Unfortunately, there's not a lot of fact checking data out there on state-level races from my two currently approved fact checking sources, PolitiFact.com and The Washington Post's Fact Checker. Furthermore, The Fact Checker doesn't publish easy-to-data-mine report cards for anybody but presidential candidates. So, here's the first limitation of this analysis:
Limitation 1: Only using PolitiFact.com Truth-O-Meter report cards instead of averaging across two fact checkers.
In order to compare incumbents to challengers, I need a non-empty report card for the incumbent and the challenger(s). It appears that PolitiFact.com only has non-empty report cards for Senate races. So...

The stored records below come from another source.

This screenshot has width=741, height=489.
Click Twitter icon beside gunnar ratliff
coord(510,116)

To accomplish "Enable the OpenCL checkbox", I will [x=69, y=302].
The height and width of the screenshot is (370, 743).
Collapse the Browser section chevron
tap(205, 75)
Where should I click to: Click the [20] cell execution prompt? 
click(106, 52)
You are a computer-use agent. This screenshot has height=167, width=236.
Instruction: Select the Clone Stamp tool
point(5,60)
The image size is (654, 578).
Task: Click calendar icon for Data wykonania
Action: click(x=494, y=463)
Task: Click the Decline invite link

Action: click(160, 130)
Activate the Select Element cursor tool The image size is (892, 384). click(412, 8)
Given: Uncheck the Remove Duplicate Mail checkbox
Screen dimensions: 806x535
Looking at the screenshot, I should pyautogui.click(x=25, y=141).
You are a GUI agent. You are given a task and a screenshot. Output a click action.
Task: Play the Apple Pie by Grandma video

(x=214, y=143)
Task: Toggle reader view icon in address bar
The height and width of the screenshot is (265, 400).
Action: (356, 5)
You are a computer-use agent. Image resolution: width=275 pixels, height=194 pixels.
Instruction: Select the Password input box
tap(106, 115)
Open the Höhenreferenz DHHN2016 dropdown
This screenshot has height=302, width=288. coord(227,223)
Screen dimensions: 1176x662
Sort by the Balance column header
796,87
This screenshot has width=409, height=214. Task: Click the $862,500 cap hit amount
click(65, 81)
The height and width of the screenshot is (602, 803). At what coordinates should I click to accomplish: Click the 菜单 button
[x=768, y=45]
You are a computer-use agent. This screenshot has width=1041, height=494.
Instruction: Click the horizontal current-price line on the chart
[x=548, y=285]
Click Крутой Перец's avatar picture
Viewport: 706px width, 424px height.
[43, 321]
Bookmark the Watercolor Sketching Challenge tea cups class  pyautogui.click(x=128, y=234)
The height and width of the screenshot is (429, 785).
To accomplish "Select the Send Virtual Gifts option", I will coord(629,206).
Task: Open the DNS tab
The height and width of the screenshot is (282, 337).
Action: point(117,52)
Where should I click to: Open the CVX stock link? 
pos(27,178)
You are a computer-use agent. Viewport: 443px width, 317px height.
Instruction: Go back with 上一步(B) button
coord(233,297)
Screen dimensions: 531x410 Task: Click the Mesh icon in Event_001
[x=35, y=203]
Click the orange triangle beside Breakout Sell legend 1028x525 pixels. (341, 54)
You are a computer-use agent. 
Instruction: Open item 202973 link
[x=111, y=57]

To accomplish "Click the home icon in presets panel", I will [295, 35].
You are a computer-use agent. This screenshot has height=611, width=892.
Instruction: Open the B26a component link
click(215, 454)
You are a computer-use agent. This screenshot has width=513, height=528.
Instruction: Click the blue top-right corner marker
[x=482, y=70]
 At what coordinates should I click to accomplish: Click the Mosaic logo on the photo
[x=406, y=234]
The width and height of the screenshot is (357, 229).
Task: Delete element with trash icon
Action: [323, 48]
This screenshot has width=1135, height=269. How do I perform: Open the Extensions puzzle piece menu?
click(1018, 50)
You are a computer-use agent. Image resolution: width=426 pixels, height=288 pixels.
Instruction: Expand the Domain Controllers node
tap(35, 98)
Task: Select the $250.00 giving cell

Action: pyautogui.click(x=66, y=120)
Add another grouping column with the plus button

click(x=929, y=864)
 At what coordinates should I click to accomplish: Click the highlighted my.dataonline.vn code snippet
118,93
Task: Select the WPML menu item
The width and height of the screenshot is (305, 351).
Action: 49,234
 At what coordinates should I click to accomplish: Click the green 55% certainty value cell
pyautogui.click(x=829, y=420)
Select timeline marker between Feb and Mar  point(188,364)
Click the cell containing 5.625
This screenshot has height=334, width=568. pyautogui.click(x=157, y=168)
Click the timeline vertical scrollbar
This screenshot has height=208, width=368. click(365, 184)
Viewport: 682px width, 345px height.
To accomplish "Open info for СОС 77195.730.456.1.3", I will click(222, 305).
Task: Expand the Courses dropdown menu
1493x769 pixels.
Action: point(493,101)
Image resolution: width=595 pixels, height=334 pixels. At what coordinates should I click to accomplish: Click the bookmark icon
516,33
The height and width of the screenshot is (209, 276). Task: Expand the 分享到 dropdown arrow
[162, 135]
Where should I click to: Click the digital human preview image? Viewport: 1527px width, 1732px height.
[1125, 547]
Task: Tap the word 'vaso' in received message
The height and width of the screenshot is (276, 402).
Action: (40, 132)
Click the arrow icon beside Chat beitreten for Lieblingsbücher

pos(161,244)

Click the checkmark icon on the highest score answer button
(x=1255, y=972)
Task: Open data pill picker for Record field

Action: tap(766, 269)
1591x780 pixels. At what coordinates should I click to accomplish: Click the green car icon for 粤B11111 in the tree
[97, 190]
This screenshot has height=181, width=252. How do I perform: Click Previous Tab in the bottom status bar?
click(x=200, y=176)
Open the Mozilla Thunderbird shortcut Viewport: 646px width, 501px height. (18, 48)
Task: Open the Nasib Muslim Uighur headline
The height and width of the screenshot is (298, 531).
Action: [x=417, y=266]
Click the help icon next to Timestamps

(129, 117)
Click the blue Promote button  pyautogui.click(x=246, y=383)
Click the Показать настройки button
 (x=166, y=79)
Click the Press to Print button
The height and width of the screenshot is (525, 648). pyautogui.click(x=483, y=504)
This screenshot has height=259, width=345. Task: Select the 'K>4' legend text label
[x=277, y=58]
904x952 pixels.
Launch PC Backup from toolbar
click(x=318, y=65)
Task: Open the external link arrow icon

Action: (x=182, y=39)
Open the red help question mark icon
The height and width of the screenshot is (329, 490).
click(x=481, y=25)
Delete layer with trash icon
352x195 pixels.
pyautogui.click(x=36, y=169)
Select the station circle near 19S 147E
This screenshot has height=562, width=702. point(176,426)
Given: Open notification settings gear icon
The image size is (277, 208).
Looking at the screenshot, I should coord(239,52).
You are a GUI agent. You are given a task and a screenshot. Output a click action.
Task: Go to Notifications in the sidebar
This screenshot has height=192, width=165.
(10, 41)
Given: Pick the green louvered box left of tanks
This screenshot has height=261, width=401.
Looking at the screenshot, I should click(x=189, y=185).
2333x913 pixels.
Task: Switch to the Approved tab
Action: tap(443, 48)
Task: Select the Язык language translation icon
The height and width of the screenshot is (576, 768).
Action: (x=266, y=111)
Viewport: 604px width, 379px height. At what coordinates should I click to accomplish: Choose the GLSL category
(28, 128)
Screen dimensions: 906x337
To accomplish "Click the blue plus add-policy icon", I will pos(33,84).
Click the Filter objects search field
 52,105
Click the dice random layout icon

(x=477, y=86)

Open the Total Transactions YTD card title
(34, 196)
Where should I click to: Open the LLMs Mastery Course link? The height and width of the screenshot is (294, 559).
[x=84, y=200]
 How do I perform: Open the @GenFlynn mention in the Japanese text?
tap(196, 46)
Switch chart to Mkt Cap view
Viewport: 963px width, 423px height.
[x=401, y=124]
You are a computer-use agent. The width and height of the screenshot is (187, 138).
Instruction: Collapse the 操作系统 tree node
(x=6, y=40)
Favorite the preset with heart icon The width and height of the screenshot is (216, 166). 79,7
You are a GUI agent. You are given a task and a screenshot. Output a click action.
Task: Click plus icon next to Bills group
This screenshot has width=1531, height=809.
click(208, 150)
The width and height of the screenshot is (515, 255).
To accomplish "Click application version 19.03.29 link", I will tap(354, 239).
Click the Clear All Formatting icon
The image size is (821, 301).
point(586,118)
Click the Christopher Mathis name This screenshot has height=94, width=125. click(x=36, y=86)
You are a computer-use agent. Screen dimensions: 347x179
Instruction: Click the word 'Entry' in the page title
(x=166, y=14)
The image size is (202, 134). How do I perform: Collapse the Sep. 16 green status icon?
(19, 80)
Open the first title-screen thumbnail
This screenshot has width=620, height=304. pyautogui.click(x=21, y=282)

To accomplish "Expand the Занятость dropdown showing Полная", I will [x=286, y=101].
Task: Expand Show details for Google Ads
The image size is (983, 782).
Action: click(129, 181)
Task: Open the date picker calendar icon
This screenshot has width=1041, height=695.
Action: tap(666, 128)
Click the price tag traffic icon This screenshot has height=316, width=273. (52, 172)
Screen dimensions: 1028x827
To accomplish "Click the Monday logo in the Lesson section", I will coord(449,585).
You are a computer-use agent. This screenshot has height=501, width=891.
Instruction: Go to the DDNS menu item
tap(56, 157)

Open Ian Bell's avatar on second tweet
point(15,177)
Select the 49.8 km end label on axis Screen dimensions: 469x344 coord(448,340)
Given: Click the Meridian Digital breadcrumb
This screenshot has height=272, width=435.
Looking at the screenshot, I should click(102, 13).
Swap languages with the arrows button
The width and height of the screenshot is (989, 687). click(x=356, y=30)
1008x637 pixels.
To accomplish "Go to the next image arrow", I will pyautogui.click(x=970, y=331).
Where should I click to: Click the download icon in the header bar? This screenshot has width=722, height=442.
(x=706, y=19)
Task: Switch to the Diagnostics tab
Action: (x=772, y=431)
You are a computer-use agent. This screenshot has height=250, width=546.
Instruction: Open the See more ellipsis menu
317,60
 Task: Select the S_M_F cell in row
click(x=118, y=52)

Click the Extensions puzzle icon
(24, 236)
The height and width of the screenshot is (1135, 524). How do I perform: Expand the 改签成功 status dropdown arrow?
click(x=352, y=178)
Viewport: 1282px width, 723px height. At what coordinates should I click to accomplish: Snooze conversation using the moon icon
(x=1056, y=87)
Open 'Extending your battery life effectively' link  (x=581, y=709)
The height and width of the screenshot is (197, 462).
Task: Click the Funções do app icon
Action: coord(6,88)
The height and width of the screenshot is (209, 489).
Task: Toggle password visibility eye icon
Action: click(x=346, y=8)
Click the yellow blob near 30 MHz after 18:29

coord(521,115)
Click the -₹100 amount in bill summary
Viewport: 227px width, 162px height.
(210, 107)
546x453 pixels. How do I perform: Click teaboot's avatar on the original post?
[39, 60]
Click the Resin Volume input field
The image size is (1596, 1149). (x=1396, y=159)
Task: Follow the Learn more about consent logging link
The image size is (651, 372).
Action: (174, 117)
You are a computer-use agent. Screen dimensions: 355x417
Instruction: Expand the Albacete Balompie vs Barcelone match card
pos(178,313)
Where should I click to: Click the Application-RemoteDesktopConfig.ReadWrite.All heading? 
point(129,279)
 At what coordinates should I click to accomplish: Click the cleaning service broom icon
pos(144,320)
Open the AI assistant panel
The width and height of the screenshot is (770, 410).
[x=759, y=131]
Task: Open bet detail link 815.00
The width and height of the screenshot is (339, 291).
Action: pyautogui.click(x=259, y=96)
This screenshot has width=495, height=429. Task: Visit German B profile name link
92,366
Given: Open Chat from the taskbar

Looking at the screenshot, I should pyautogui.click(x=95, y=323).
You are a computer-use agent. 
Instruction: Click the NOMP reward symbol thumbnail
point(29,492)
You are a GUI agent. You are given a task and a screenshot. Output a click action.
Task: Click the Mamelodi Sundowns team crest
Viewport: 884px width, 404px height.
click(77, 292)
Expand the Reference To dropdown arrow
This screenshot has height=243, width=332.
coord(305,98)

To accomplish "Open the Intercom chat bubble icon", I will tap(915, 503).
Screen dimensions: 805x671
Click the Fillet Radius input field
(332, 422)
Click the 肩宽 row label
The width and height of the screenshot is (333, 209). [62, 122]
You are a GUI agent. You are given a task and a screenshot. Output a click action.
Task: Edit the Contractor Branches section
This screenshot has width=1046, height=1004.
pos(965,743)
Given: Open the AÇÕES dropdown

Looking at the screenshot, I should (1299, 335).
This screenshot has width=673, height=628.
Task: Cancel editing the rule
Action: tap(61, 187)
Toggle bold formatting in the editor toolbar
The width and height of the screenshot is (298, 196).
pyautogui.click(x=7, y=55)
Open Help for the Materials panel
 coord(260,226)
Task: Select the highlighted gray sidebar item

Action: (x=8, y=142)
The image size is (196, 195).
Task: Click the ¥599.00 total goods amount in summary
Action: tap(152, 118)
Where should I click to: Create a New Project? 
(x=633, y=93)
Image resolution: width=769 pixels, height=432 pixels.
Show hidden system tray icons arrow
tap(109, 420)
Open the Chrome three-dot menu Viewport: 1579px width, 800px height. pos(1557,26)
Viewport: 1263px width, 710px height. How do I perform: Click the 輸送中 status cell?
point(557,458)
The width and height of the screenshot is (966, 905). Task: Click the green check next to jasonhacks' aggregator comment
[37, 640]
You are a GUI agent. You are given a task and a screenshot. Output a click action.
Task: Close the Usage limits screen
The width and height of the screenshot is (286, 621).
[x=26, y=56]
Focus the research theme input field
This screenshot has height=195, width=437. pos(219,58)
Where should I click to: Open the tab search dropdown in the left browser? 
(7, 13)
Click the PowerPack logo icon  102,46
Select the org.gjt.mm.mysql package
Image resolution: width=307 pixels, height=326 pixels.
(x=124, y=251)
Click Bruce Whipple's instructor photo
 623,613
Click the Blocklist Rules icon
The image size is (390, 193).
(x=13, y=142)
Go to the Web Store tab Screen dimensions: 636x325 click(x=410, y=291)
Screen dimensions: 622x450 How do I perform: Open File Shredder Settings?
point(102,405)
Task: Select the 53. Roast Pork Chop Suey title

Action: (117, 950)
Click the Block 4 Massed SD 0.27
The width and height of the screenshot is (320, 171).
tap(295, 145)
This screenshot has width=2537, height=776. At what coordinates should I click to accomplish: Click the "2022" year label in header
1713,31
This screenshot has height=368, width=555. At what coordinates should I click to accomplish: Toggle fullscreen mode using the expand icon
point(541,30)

Limitation 2: Only comparing incumbents to challengers in U.S. Senate races.
It gets worse. PolitiFact has ambitions to be present in every state in the Union, but I could only find sufficient data from the races in four states: Florida, Ohio, Rhode Island, and Tennessee. So...
Limitation 3: Analysis limited to four states: FL, OH, RI, and TN (here is the raw data).
But wait! There's more! There are only 21 U.S. Senate seats up for election in which the incumbent is running, and the incumbent is Democrat or Republican. There is one Independent incumbent, Bernie Sanders (Liberty Union Party from Vermont), running for re-election, but there is insufficient data to include him in the analysis. Of the 21 Democratic or Republican seats in which the incumbent is running, 15 are Democratic and six are Republican. So our measurement of the challenger effect might be confounded by any differences that exist between the factuality of Democrats and Republicans. Thus...
Limitation 4: Estimate of challenger/incumbent differences might be confounded by party-related differences.
Keeping in mind these limitations, let's proceed with the analysis. At the very least, we can compare to a better analysis once more and better data becomes available (if it ever does).
Anyway, I collected the subset of candidates' statements that occurred after the challenger announced his/her candidacy.
Simulation Method
Findings
Candidate type Challenger Incumbent | lower 45 37 | mean 55 47 | upper 65 57 |
Based on the means of the distributions, it looks like challengers spew more bullpucky than incumbents. Yet their 95% confidence intervals overlap considerably. What is the range of comparisons between challenger and incumbent bullpucky that we can be 95% confident we would obtain if we repeated this experiment many many times?
The average ratio of challenger to incumbent bullpucky that we'd expect from a sample like this turns out to be 1.18, corroborating our suspicion that challengers spew more bullpucky (but not that much more). Yet that figure lies within a 95% confidence interval between 0.88 (which suggests that challengers spew less bullpucky) and 1.57. How certain can we be that challengers spew more bullpucky than incumbents?
Answer: About 86% certain. That is, the odds are about 6 to 1 that challengers spew more bullpucky than incumbents.
At least based on this small, problematic sample.